沒有戰馬嘶鳴聲,沒有金鐵撞擊聲,沒有惡魔和騎士的呼嚎,李威斯慢慢揉著眼睛,漸漸回憶起暈倒前的事情。當時他率領剩餘的藍蠍騎士和數萬惡魔在迪亞斯要塞下決戰,當藍蠍騎士傷亡過大半,惡魔向撲來時他忽然暈倒,從戰馬上摔下,他似乎感覺到身後有刺針般的痛感。
想起來了,全想起來了!李威斯猛地坐了起來,費力地打量著四周。他躺在一個大土坑裡,頭頂有幾十支騎士重槍交錯擺放,擋住了坑口,覆蓋在上面的戰馬死屍已經開始腐爛,發出陣陣惡臭,滴滴答答地流著黃水。他不由乾嘔起來,低頭時發現身邊丟著兩隻滿是灰塵的水囊,身下還壓著一面藍蠍騎士團的戰旗。他抓起水袋狂飲了一陣,水喝下去,眼淚卻涌了上來。一定是他的屬下和魔法師商量妥當,趁他不備用麻痹魔法偷襲了他,把他藏在土坑裡,避過了惡魔的殺戮。
李威斯淚眼汪汪地用手摩擦著戰旗,他的屬下想的真夠周到,不僅留下了水囊還在他的身下鋪了戰旗,想來那些熟悉面孔早已經成為了惡魔的腹中食。

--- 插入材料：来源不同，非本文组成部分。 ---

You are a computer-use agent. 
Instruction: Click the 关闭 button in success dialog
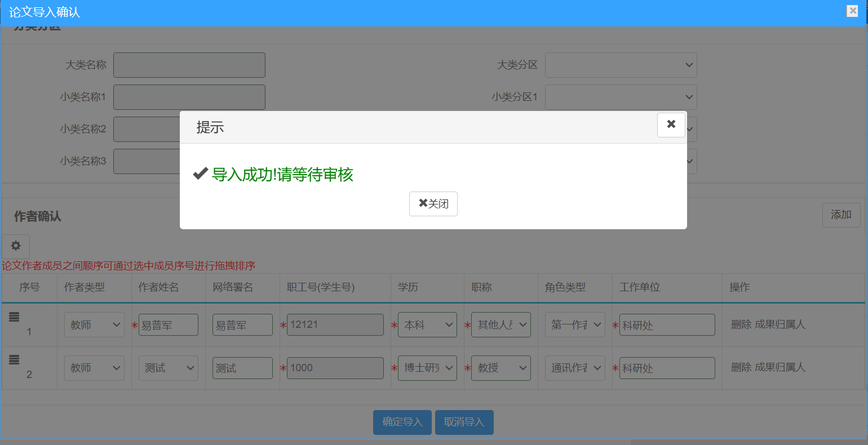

三天,還是四天,李威斯記不清了,他活動了下身體,凝神傾聽地面的動靜,過了許久他只聽到呼嘯的風聲和飛沙拍擊城池的聲音,他緩緩站起身,用力甩了甩胳膊,麻痹的感覺像是一層蛇皮在皮膚上慢慢褪去。他輕手輕腳地卸掉了幾支騎士重槍,露出頭警惕地審視了一番。
「嘩啦!」幾十支覆蓋在土坑上的騎士重槍豁然分開,李威斯屏住呼吸跳出了土坑,他的身體剛剛在地面上站穩,人已經驚呆了,夾雜了屍臭的惡風迎面撲來,他彎下腰一陣狂嘔,可是吐了半天除了胃液什麼也沒吐出來,他已經有幾天沒有進食了。
無數藍蠍騎士的屍體和惡魔的死屍交錯在一起,像是斑駁不堪的草地一直向外蔓延,幾桿斜插在地面的藍蠍戰旗褪了顏色,或者被惡魔的利爪撕成一條條的破布,或者被火焰燒得殘缺不全,它們就孤零零地插在那裡,像是荒蕪墳地里的靈幡。李威斯搖搖晃晃地站起身,看到昔日雄偉的迪亞斯要塞在戰火摧殘後變得千瘡百孔,他的心理的恐懼越來越重,當仇恨充盈心頭時他不會對這樣的場面有任何感覺,但是現在,數萬名藍蠍騎士只剩下了他一人,看到這樣悲壯凄涼的場景,哀傷和悲痛像是兩隻巨大的重鎚反覆錘打著他。
「哈哈,哈哈哈!」李威斯的喉嚨里發出了比哭還難聽的笑聲,笑著淚水逐漸濕潤了眼睛,他用力抹了一把眼淚,跌跌撞撞地向前走,一手拿著水囊,另一支手拿著拾起的長劍,長劍上的血跡已經枯乾,彷彿死在樹榦上的藤蔓。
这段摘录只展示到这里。